# Using NLTk

In [13]:
import nltk
from nltk.tokenize import word_tokenize,sent_tokenize
nltk.download('punkt_tab')

text = "Hello world! NLP is amazing . Let's tokenize this sentence"

print("Word tokenize:",word_tokenize(text))

print("sSentence tokenize:",sent_tokenize(text))

Word tokenize: ['Hello', 'world', '!', 'NLP', 'is', 'amazing', '.', 'Let', "'s", 'tokenize', 'this', 'sentence']
sSentence tokenize: ['Hello world!', 'NLP is amazing .', "Let's tokenize this sentence"]
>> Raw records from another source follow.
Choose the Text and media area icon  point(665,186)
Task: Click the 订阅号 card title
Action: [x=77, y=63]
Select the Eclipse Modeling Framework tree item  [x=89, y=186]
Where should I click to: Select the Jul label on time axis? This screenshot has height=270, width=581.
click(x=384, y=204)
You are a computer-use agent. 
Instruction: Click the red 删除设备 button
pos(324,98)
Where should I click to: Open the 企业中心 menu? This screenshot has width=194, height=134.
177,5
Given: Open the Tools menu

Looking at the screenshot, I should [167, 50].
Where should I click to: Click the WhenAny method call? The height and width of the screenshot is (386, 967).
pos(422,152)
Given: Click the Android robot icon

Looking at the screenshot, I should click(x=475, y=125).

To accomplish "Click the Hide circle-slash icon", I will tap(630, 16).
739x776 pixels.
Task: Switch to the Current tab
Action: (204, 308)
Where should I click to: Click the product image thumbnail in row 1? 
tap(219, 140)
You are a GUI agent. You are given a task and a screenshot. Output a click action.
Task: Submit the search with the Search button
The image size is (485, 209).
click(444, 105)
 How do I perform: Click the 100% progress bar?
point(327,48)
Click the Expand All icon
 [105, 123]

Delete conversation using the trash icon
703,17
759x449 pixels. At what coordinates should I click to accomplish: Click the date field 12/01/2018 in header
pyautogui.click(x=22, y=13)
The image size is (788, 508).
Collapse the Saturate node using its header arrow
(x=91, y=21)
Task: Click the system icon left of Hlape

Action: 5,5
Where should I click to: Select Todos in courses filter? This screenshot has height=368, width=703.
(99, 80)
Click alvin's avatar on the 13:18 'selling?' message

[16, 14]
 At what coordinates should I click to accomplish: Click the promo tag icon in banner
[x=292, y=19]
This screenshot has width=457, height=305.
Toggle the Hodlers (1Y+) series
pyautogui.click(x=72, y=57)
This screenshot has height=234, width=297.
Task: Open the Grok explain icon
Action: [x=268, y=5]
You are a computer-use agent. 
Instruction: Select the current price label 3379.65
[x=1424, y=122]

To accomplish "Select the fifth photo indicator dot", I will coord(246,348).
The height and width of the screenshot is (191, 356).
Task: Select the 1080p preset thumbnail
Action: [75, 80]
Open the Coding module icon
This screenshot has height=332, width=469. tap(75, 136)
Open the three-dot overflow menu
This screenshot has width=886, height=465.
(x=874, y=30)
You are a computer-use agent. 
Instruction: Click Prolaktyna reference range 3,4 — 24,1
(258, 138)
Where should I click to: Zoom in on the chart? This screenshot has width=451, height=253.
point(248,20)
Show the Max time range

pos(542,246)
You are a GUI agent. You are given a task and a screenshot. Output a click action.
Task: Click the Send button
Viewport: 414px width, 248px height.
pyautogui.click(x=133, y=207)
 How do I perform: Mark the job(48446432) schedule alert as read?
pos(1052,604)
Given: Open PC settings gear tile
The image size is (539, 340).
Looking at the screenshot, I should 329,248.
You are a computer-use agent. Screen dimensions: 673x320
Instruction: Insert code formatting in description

[nltk_data] Downloading package punkt_tab to /root/nltk_data...
[nltk_data]   Package punkt_tab is already up-to-date!


# Using Spacy

In [14]:
import spacy
nlp = spacy.load("en_core_web_sm")

doc = nlp(text)
print("word token:",[token.text for token in doc])
print("Sentence token:",[sent.text for sent in doc.sents])

word token: ['Hello', 'world', '!', 'NLP', 'is', 'amazing', '.', 'Let', "'s", 'tokenize', 'this', 'sentence']
Sentence token: ['Hello world!', 'NLP is amazing .', "Let's tokenize this sentence"]


NLP Tasks

# Basic Word Count & Frequency Distribution

In [15]:
from collections import Counter
word = word_tokenize(text.lower())
word_freq = Counter(word)
print("Total word count:",len(word))
print("Word frequency distribution :",word_freq.most_common(5))

Total word count: 12
Word frequency distribution : [('hello', 1), ('world', 1), ('!', 1), ('nlp', 1), ('is', 1)]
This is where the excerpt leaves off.